Adrian Holovaty, one of the Community Group co-chairs, developed an open source Django-based app for creating both the MusicXML and the MNX specifications. While this system automatically generated much of the text content from the MusicXML 4.0 schema definition, the examples had to be transferred manually. We also had to create new examples for all the new features from versions 3.1 and 4.0. The documentation system made this as easy to do as we could, and MakeMusic gave me the time needed to transfer everything over and make it complete.

The easier it is for developers to implement MusicXML, the better their exchange software will be, and the easier it will be for MakeMusic to get music from all sorts of different applications into SmartMusic. Ten years ago there were over 150 applications supporting MusicXML; now that number stands at over 260. One of the main reasons I joined MakeMusic was that the company really understood how standards can improve business, and that remains true today.

Scoring Notes podcast screenshot

Last March I was invited to talk about MusicXML on the Scoring Notes podcast with Philip Rothman and David MacDonald. Tune in there to hear more about MusicXML’s history, and the state of development as we were finishing up work on MusicXML 4.0.

SmartMusic

SmartMusic LogoMusicXML import improvements in SmartMusic were largely handled by my colleagues. My SmartMusic projects included adding MusicXML export to SmartMusic’s Compose and Sight Reading Builder apps, and automating part of the production process for our Repertoire Development team.
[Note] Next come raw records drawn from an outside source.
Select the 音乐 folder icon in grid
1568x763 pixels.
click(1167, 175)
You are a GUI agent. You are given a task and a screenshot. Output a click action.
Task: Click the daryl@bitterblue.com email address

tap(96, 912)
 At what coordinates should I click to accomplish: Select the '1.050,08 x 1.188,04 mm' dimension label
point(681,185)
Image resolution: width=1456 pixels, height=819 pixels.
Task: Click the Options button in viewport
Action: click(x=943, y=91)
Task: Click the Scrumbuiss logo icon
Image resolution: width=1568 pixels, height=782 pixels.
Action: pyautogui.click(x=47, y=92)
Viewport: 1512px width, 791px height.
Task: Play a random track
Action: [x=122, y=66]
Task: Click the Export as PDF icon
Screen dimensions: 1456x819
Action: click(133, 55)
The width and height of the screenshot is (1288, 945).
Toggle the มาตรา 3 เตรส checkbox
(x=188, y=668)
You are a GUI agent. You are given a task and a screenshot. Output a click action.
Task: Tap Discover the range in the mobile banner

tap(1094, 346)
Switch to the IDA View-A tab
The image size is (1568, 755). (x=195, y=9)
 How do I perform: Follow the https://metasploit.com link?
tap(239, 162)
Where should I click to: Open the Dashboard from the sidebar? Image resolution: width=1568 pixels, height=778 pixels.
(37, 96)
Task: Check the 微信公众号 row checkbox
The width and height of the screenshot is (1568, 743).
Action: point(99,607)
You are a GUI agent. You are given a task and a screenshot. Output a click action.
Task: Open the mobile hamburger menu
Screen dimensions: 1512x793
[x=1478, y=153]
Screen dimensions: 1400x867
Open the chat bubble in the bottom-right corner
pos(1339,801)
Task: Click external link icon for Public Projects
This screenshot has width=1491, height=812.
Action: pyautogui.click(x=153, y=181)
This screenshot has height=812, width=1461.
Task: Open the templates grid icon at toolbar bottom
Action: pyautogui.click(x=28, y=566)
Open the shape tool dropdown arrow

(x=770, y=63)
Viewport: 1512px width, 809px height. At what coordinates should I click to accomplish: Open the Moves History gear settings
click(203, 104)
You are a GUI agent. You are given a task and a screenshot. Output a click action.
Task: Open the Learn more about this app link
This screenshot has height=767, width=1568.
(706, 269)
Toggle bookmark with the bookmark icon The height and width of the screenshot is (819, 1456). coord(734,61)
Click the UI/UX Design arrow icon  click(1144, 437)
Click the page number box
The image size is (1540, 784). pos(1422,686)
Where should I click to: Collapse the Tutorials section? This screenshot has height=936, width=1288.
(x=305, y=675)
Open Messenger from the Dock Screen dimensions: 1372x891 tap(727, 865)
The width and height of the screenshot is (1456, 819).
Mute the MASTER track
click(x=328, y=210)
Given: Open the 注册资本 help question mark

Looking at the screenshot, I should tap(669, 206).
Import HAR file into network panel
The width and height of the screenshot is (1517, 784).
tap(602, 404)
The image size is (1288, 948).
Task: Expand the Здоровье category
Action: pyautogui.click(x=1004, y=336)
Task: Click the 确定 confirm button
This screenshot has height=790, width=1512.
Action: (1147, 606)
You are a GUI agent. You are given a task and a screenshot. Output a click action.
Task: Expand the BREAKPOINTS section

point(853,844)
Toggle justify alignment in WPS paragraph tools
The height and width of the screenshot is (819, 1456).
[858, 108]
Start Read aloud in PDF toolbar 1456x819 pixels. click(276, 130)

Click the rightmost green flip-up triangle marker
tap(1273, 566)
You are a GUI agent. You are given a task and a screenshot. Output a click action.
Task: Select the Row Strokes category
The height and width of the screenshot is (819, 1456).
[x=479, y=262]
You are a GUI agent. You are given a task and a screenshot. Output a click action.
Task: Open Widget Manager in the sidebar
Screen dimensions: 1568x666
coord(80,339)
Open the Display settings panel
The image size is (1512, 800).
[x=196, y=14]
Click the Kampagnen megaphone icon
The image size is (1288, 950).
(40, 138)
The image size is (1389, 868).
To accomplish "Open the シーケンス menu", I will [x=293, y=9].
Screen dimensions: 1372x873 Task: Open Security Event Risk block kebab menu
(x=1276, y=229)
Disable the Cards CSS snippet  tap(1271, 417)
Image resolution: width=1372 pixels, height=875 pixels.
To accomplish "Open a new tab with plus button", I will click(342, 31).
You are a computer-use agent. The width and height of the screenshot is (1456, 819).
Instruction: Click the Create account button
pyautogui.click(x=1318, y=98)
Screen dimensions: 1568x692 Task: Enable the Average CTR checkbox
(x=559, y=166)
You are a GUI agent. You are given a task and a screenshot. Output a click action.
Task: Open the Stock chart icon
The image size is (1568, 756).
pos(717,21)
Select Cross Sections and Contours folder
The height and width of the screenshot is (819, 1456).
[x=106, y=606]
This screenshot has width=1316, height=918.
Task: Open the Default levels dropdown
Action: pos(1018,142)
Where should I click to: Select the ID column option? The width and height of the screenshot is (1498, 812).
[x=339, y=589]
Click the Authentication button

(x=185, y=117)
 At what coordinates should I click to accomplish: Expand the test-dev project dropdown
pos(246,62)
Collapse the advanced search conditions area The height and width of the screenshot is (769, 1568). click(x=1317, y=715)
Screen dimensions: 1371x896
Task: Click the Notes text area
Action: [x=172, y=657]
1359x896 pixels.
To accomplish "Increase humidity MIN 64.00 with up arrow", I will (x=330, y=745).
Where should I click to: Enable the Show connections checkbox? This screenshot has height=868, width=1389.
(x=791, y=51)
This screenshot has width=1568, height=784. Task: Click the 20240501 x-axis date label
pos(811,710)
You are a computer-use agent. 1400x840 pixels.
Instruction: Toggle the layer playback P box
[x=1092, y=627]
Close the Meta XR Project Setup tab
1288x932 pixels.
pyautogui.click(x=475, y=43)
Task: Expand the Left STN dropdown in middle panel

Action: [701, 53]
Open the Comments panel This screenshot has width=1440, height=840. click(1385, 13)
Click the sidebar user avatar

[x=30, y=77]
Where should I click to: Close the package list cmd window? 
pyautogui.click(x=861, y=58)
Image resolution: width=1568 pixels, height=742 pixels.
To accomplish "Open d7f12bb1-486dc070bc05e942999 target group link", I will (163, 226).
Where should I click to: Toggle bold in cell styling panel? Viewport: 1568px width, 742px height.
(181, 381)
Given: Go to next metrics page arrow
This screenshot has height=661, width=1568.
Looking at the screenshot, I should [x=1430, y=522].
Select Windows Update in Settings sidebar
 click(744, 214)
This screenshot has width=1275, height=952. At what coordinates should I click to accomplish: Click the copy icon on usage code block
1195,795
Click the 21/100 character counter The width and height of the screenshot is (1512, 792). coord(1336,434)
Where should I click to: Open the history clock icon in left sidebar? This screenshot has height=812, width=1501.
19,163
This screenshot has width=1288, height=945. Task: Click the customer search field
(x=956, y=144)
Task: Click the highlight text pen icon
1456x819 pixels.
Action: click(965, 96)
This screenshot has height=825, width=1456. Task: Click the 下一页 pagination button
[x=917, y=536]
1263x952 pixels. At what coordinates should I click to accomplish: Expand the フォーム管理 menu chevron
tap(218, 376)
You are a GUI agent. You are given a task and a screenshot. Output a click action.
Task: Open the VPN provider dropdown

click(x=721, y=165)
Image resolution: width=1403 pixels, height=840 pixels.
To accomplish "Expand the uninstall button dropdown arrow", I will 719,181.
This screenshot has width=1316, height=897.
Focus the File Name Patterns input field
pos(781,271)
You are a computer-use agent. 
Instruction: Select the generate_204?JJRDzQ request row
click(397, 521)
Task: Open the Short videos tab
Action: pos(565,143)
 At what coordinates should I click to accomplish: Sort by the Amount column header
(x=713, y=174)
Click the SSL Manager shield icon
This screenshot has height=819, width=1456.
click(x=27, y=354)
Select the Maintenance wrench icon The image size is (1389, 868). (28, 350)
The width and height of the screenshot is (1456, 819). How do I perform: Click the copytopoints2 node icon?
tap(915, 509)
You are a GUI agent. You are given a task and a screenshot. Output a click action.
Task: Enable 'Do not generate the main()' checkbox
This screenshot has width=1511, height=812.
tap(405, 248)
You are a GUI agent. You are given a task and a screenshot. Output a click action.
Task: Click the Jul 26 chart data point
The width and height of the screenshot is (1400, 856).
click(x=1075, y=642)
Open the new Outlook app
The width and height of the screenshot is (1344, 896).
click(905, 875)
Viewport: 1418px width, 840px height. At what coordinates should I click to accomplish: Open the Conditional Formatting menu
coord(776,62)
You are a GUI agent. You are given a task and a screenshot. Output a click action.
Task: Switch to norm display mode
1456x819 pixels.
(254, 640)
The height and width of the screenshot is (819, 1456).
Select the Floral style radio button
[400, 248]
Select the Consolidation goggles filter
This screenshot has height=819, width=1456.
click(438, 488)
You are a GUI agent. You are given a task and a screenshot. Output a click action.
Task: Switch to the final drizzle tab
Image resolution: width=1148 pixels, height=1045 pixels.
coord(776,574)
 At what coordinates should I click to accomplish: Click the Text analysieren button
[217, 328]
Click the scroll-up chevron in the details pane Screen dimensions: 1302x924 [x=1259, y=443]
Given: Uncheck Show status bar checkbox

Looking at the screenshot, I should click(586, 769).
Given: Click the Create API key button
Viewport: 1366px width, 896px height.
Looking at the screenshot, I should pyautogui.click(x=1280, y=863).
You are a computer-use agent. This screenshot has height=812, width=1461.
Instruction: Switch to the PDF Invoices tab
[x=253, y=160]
As we made the transition from classic SmartMusic – the original version of SmartMusic for desktop and mobile platforms – to our new web-based SmartMusic, repertoire needed to be developed for both versions. The repertoire was developed first for classic SmartMusic and then transferred over to the web. Given the speed with which we launched web-based SmartMusic for the 2016-2017 school year, the tools for this transfer were not as good as they could have been.

Speeding up this process for our team gave me a chance to use Contextual Inquiry for the first time in years. It also gave me my first chance to develop in Python – probably the world’s most popular programming language these days. The team estimated that these Python scripts reduced average transfer time from 1 hour to 5 minutes. This allowed them to get more content into new SmartMusic, and also made it much easier to improve existing content.

With last year’s retirement of classic SmartMusic, the team no longer uses these scripts and instead uses new tools for creating content directly for the web. It was well worth it though for the improvements to our repertoire library they made possible over the previous few years.

My main focus now is making it easier to get music from Sibelius into SmartMusic. We are doing that by updating our Dolet for Sibelius plug-in for the first time in five years. Beta test for this version began yesterday! The new version exports MusicXML 4.0 files and takes advantage of features added to Sibelius’s ManuScript plug-in language over the years.

Even though Sibelius has its own built-in MusicXML export, many musicians have told us that the Dolet plug-in provides better results. We believe those results are significantly better in this new version, and look forward to what our beta testers have to say as they test the exported MusicXML files in many different applications.

So the past five years have been busy! These ten years at MakeMusic have really gone like I had hoped. I have been able to work with great teams to push forward the state of the art in digital sheet music, both with our apps at MakeMusic and with the standards developed by the open, inclusive community at the W3C Music Notation Community Group. I can’t wait to see what comes next!